SOURCE TEXT:
-.-.-
Stowe’s title character, Dred is a Great Dismal Swamp Maroon who preaches against slavery and incites slaves to escape bondage. Dred was first published in two volumes beginning in 1856. her novel “Dred” initially had better sales numbers than Uncle Tom's Cabin. But many have speculated that because its narrative was written like a documentary it just doesn’t evoke the powerful long lasting emotional reaction from readers that characters in Uncle Tom's Cabin did. The response to Stowe's first work, Uncle Tom's Cabin, appears to have powerfully impacted her second anti-slavery novel Dred. Uncle Tom's Cabin drew criticism from many abolitionists and African-American authors at the time for its perceived passive martyrdom of the title character Uncle Tom and its seeming endorsement of colonization as the solution to slavery. Dred, by contrast, introduced a revolutionary black character who was an heir to the American revolution rather than a passive problem to be expatriated away.
Another author of note Professor Dan Sayers of American University has done some of the most significant research on the Great Dismal Swamp Maroon settlements beginning with a project in 2002. Sayers’ work culminated in the book “A Desolate Place, for a Defiant People”. Lastly, on a personal note, I’m a direct decedent of Jamaican Maroons from my mother’s side, so I’ve always had a keen fascination with the subject matter of Maroons and their culture, this lead me to do some research in this area.
For some more background, the words "Maroon" and "Seminole" in all likelihood share the same origins from the Spanish word cimarrón, meaning "wild", "untamed", or “defiant”. On the other hand Cuban linguist José Juan Arrom has traced the origins of the word maroon further back than the Spanish cimarrón and notes it was first used on the island of Hispaniola (which the Dominican Republic and Haiti share) to refer to feral cattle. Later his research shows it was used to refer to enslaved Indians who escaped to the hills, and then by the early 1530s to enslaved Africans who also fled bondage. Arrom proposes that the American Spanish word ultimately derives from the Arawakan root word simarabo, roughly translated as "fugitive", in the Arawakan language spoken by the Taíno people native to the Caribbean. Because simarabo has a similar sound and meaning to the Spanish word cimarron, there is in my opinion a good chance the word Maroon is a kind of portmanteau of both meanings.
-.-.-
SOURCE MATERIAL:
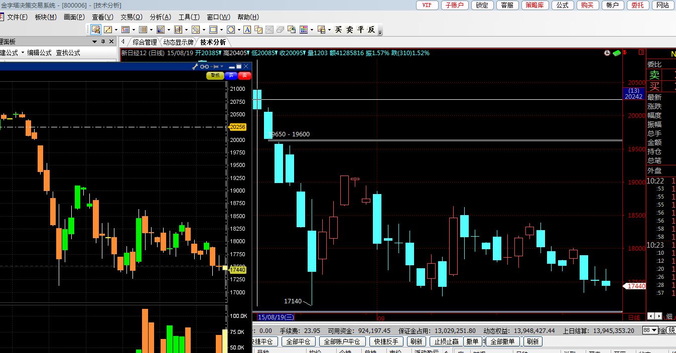Expand the circle tool dropdown arrow
This screenshot has width=676, height=353.
pyautogui.click(x=238, y=30)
-.-.-
YOUR TASK: Carry on the passage about Maroons and the origins of the word "Maroon" from its last sentence.

RESULT OF THE EXERCISE:
At the beginning of the 18th century, as the Maroons came to live in the Great Dismal Swamp region, they mostly settled on a type of island in the marshes called mesics, basically the high and dry parts of the swamp. The Great Dismal Swamp Maroons included both people who had purchased their freedom and those who had run away and escaped. African-Americans later used this same swamp as an escape route on the Underground Railroad on their way North to freedom.
Reading the literature there seems to be some debate among historians in regards to how much independence the Maroons actually enjoyed from the local white communities. But historical records do show nearby whites often left Maroons alone so long as they paid a quota in logs or shingles. Local businessmen also seemed to ignored the fugitive status of people who provided labor in exchange for trade goods.
Dismal Swamp Maroons did have leaders but their roles seemed to have been more like those of a village elder or wise person, with the primary responsibility of keeping order and settling disputes. There doesn’t not seem to have a prominent chief or leader who stood out, which is a marked contrasts to what I’ve found with the black Seminoles.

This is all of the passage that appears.